As rumored, Oleg Deripaska’s investment firm “Basic Element” will purchase a controlling stake in Russneft, pushing Mikhail Gutseriev out of the successful oil company he cobbled together from various smaller production units since 2002. Gutseriev, however, had recently run afoul of Russian tax regulators, likely stemming from a contentious relationship with a Kremlin higher-up. From Kommersant:
Oleg Deripaska’s Basic Element holding and Mikhail Gutseriev’s Russneft will officially announce the sale-purchase of Russneft today. Gutseriev will receive $3-3.3 billion for leaving one of Russia’s largest oil companies and, it seems, criminal charges against him and the general directors of Russneft subsidiaries will be dropped.
The sale is confirmed by a press release on Russneft’s website (.doc), pursuant to (expected) approval by Russia’s anti-monopoly regulators.
The press release states Gutseriev “temporarily suspends his business activity, resigns from all the business projects and is going to devote himself to scientific activity,” removing himself from the operations of Russneft while leaving his vice president Oleg Gordeyev as acting head of the company, Russia’s seventh largest oil firm.
According to the Kommersant article, Gutseriev made enemies with FSB general Murat Zyazikov while running for a State Duma spot from Ingushetia, the semi-autonomous region where Zyazikov is president. Gutseriev also apparently clashed with Chechyan president Ramzan Kadyrov over Gutseriev’s plan to create a free economic zone within the the conflict-ridden republic . Russneft had also bought assets from Yukos while Khodorkovsky’s company was being shackled by tax evasion accusations, drawing ire from the Kremlin by becoming involved with the black-listed oil firm. Russneft denies directly purchasing (.doc) any of Yukos’ assets, however.

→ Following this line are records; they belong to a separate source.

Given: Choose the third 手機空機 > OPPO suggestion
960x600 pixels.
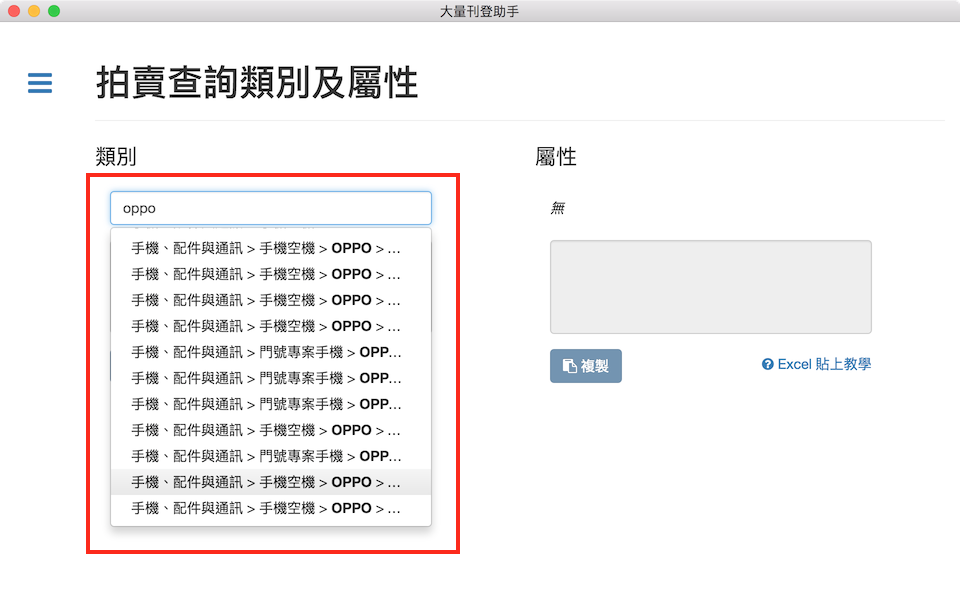Looking at the screenshot, I should (x=266, y=300).
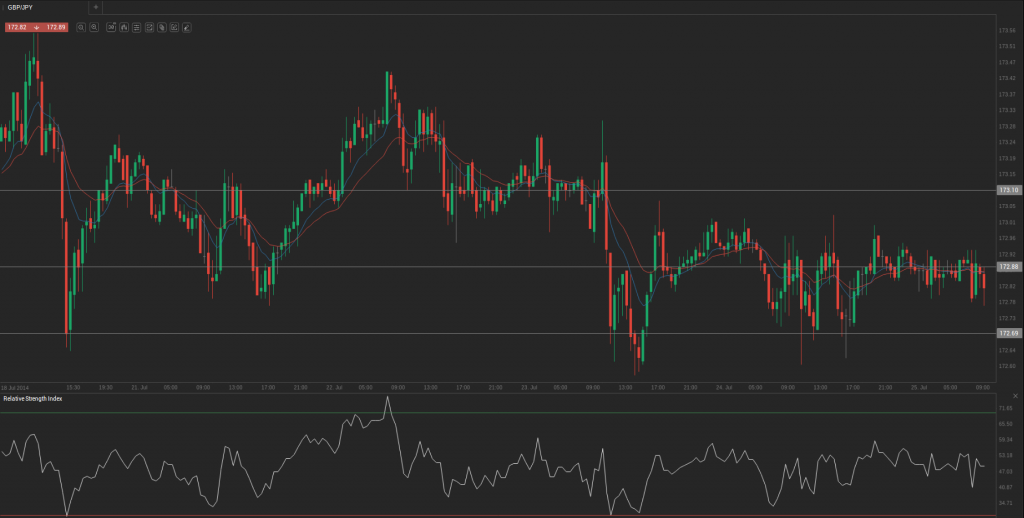Click the 172.82 bid price button
Screen dimensions: 1024x518
[x=17, y=27]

Gutseriev was an ambitious businessman, and his insistence on entering the political sphere and propensity to make powerful enemies, combined with his unwillingness to kowtow to the Kremlin’s unwritten rules governing the behavior of companies within “strategic” sectors, led to his removal from the oil company he almost single-handily constructed.
Deripaska has a more Kremlin-friendly reputation, which will likely lead to a closer adherence to expected behavior within the oil sector. However, it seems that the major concern with the company was not with its overall performance, but rather with the single figure at its top. With Gutseriev gone, operations are expected to continue largely as they had before. However, while under investigation for tax fraud, Russneft’s investment and development operations apparently suffered, likely leading to a necessary influx from Basic Element before production levels can regain–and maintain–their past levels.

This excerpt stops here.